Tadao Sawai is known as one of the foremost innovators in the koto world. Not just an outstanding performer but also an outstanding composer. He did a lot of innovative work in search of truly contemporary koto music and opened up new territory in contemporary music. He also founded the Sawai Koto School with his wife and fellow performer Kazue to teach the next generation of musicians. So you were taking lessons from him at a time when he was at the height of his creative powers. And this opportunity came when you were at a very impressionable age in your late teens.
I was moved by the powerful sense of drive in Mr.
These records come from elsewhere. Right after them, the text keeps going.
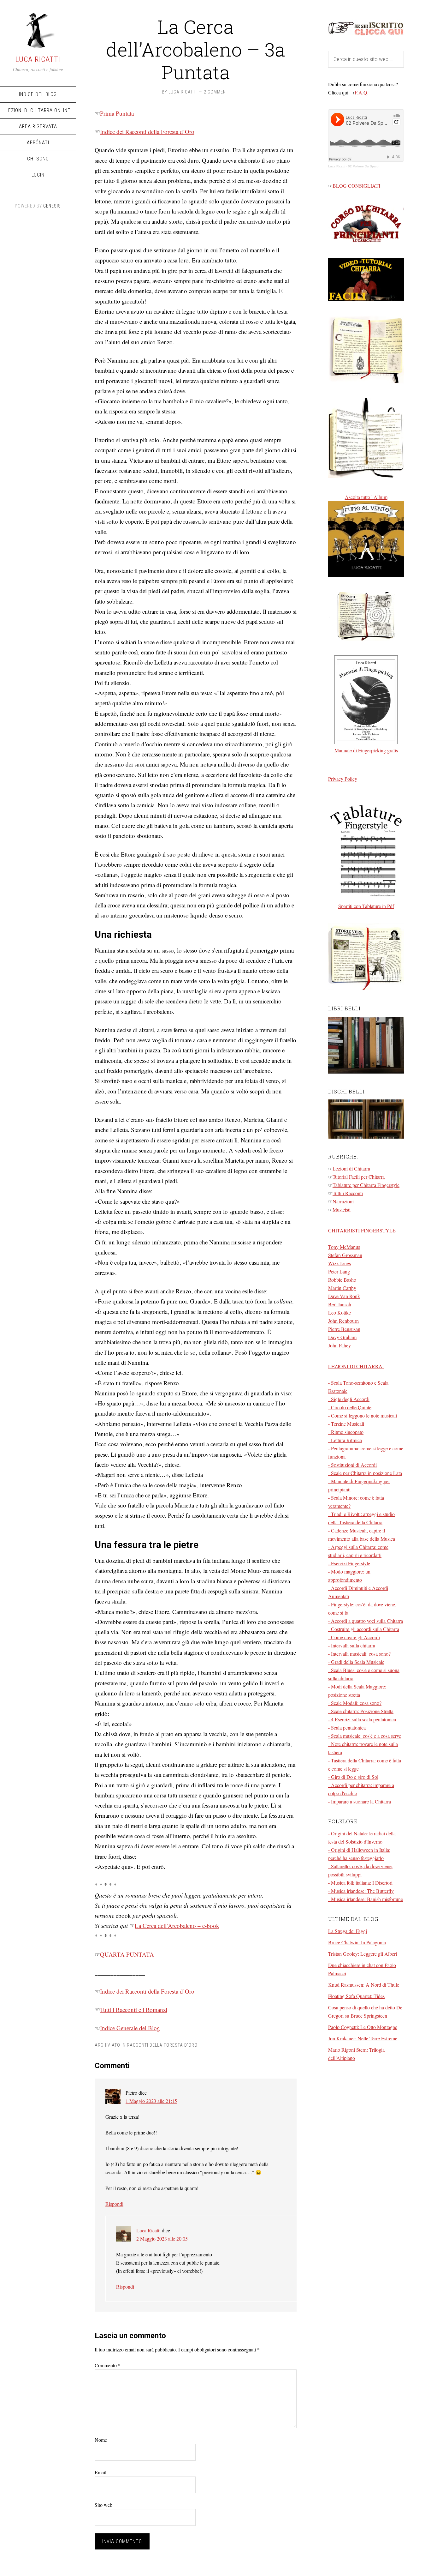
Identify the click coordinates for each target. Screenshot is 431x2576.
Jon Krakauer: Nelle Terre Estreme (362, 2038)
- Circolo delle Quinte (349, 1407)
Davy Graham (342, 1337)
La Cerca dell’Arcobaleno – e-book (177, 1925)
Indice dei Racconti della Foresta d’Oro (147, 131)
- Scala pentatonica (347, 1727)
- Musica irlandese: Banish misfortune (365, 1899)
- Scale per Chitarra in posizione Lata (365, 1473)
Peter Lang (339, 1271)
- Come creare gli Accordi (354, 1637)
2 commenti (217, 91)
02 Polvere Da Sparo (363, 166)
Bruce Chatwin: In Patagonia (357, 1942)
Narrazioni (343, 1201)
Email (100, 2472)
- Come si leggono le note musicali (362, 1415)
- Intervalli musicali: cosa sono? (359, 1653)
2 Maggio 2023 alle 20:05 (162, 2238)
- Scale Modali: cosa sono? (354, 1703)
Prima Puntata (117, 113)
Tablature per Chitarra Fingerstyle (366, 1185)
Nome (101, 2439)
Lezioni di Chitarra (351, 1168)
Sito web (103, 2504)
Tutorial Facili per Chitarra (359, 1176)
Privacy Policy (342, 778)
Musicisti (342, 1209)
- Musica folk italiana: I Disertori (360, 1882)
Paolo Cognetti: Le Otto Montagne (362, 2027)
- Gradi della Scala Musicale (356, 1661)
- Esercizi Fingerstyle (349, 1563)
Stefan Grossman (345, 1255)
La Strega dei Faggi (347, 1931)
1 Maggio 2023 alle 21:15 (151, 2101)
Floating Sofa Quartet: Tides (356, 1996)
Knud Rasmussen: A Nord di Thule (363, 1984)
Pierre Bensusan (344, 1329)
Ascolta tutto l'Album (366, 497)
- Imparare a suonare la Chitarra (359, 1801)
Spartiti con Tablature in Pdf (366, 906)
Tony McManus (344, 1246)
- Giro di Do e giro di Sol (353, 1776)
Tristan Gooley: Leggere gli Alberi (362, 1953)
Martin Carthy (342, 1288)
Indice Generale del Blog (130, 2028)
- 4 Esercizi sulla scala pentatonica (362, 1719)
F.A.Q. (362, 92)
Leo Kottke (339, 1312)
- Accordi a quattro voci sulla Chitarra (365, 1620)
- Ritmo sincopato (345, 1432)
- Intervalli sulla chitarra (351, 1645)
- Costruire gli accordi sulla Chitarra (363, 1629)
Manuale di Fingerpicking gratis (366, 750)
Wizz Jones (339, 1263)
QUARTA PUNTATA (127, 1954)
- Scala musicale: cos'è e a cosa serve (364, 1735)
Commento (108, 2365)
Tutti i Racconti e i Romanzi (133, 2009)
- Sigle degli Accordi (348, 1399)
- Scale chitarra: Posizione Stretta (360, 1711)
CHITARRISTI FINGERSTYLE (362, 1230)
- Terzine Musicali (346, 1423)
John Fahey (339, 1345)
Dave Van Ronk (344, 1296)
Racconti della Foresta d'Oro (162, 2045)
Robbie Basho (342, 1279)
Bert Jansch (339, 1304)
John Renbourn (343, 1320)
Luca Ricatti (37, 59)
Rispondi (114, 2203)
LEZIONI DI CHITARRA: (356, 1366)
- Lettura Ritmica (345, 1440)
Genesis (52, 205)
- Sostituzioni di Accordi (352, 1464)
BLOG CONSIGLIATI (356, 185)
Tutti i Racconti (348, 1193)
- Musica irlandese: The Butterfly (361, 1890)
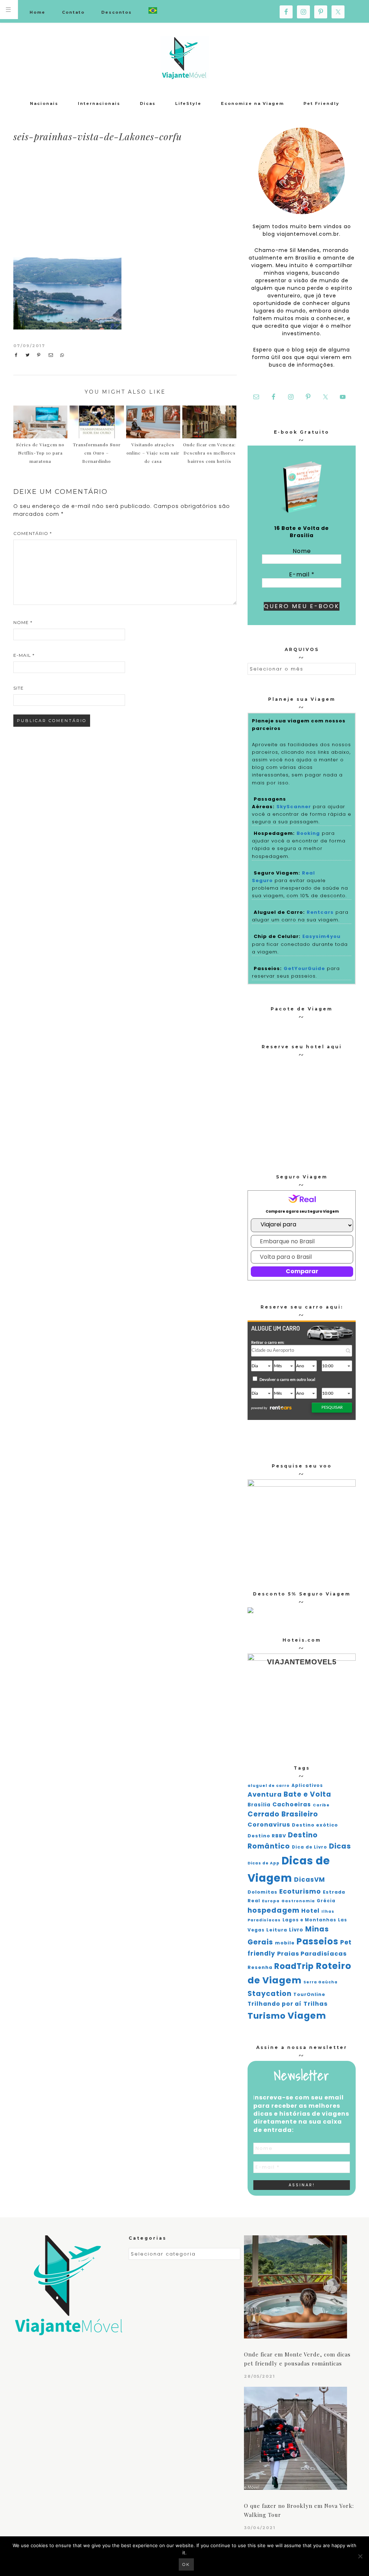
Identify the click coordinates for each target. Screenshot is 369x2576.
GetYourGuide (304, 968)
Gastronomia (298, 1901)
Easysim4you (321, 936)
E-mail (24, 655)
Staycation (270, 1994)
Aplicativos (307, 1785)
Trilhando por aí (275, 2004)
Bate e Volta (307, 1794)
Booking (308, 833)
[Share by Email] (52, 355)
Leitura (276, 1930)
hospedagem (273, 1910)
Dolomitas (262, 1892)
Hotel (310, 1911)
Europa (271, 1901)
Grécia (326, 1901)
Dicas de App (264, 1863)
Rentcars (320, 912)
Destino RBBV (267, 1836)
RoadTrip (294, 1966)
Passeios (317, 1941)
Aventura (265, 1794)
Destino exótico (315, 1825)
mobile (285, 1943)
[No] (360, 2556)
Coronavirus (269, 1824)
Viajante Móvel (184, 57)
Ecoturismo (300, 1891)
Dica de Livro (309, 1847)
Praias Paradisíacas (312, 1953)
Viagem (307, 2015)
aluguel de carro (269, 1785)
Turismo (267, 2016)
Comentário (32, 533)
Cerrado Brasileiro (283, 1814)
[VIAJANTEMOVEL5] (250, 1611)
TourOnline (309, 1994)
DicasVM (309, 1879)
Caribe (321, 1805)
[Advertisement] (176, 200)
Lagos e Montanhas (309, 1920)
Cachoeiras (291, 1804)
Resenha (260, 1967)
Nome (22, 622)
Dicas (340, 1846)
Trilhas (315, 2004)
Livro (296, 1929)
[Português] (152, 11)
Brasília (259, 1804)
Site (18, 688)
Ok (186, 2564)
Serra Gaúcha (320, 1982)
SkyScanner (293, 806)
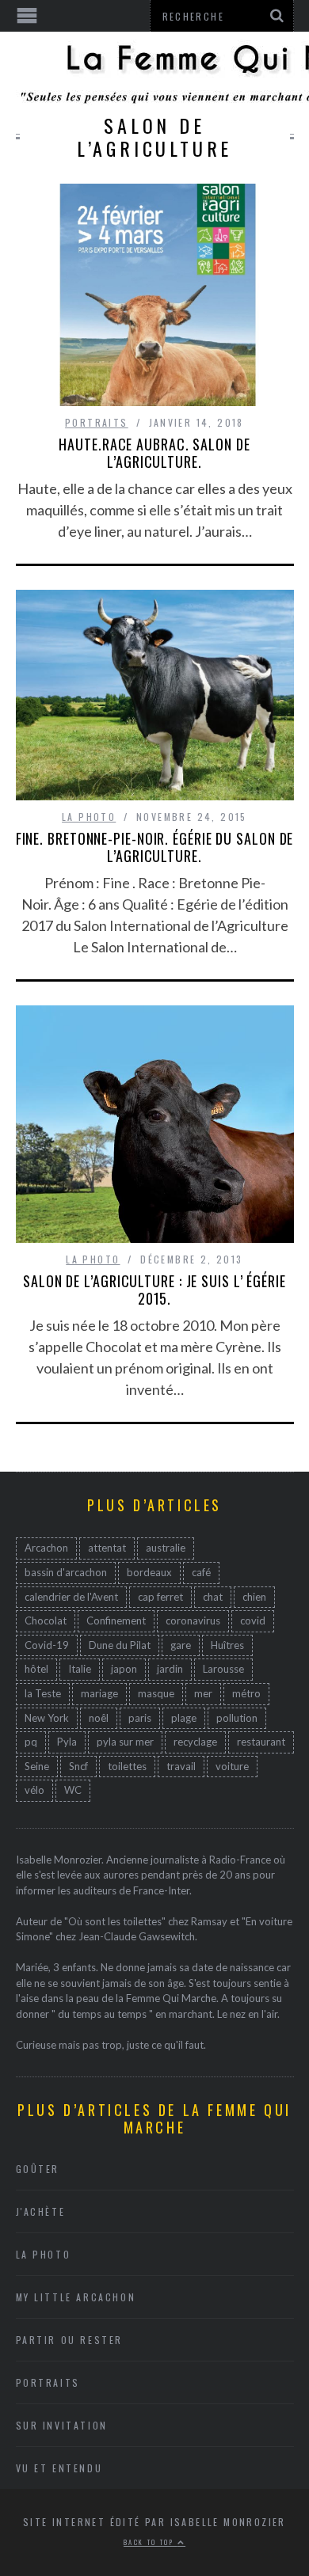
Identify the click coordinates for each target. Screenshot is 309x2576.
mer (203, 1693)
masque (156, 1693)
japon (124, 1668)
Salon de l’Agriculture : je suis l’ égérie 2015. (154, 1290)
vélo (34, 1790)
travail (181, 1766)
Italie (79, 1668)
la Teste (43, 1693)
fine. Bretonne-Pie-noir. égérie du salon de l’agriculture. (155, 847)
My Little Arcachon (76, 2297)
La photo (89, 816)
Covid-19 (47, 1645)
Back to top (150, 2542)
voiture (232, 1766)
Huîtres (227, 1645)
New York (47, 1718)
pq (31, 1741)
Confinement (116, 1620)
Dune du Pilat (120, 1645)
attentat (107, 1547)
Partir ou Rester (70, 2339)
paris (139, 1718)
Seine (37, 1766)
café (201, 1572)
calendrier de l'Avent (71, 1596)
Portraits (96, 422)
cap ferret (160, 1596)
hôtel (36, 1668)
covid (252, 1620)
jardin (170, 1668)
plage (183, 1718)
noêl (99, 1718)
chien (254, 1596)
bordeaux (149, 1572)
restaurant (261, 1741)
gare (180, 1645)
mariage (99, 1693)
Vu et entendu (59, 2468)
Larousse (223, 1668)
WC (73, 1790)
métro (246, 1693)
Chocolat (46, 1620)
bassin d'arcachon (66, 1572)
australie (165, 1547)
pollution (237, 1718)
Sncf (78, 1766)
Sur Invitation (62, 2425)
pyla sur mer (125, 1741)
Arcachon (46, 1547)
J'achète (41, 2211)
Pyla (67, 1741)
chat (213, 1596)
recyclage (195, 1741)
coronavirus (193, 1620)
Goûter (38, 2168)
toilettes (127, 1766)
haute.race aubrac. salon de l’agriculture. (154, 453)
Sawai’s playing, and it was the first time I realized that koto music could be so powerfully moving, so “driven.” What always seemed to me an old instrument suddenly became an instrument that drove straight into my heart. After a while, Mrs. Kazue Sawai invited me to live at their home and study full-time. That’s how I became a live-in apprentice. Once I entered the apprenticeship I became completely absorbed in my studies and, before I knew it, two years had passed.

Today there are few inner-circle apprentices who are with their teacher 24 hours a day. Most of them commute from their own homes to the master’s studio and assist the master and receive instruction during the day. What was life as an apprentice like?
To tell the truth, I had no idea what was involved when Mrs. Sawai asked me if I wanted to become an apprentice. I just thought it meant living with the master and his family and being able to listen to his teachings and hear him perform all the time and have meals together and such. But when I actually moved in, I found out that we apprentices had to make these meals (laughs). Since there were always lots of guests and students coming and going, we were making dinner for more than 10 people every evening.
There were also many other things we had to do for the master, like preparing the instruments for lessons and performances, running errands and such. It wouldn’t be until about midnight that I finally had time to do my own practicing, and by then I was so sleepy. I was at the bottom in terms of apprentice seniority, but my seniors were kind and helpful. There were nights when they would allow me to practice while they were sleeping in the same room.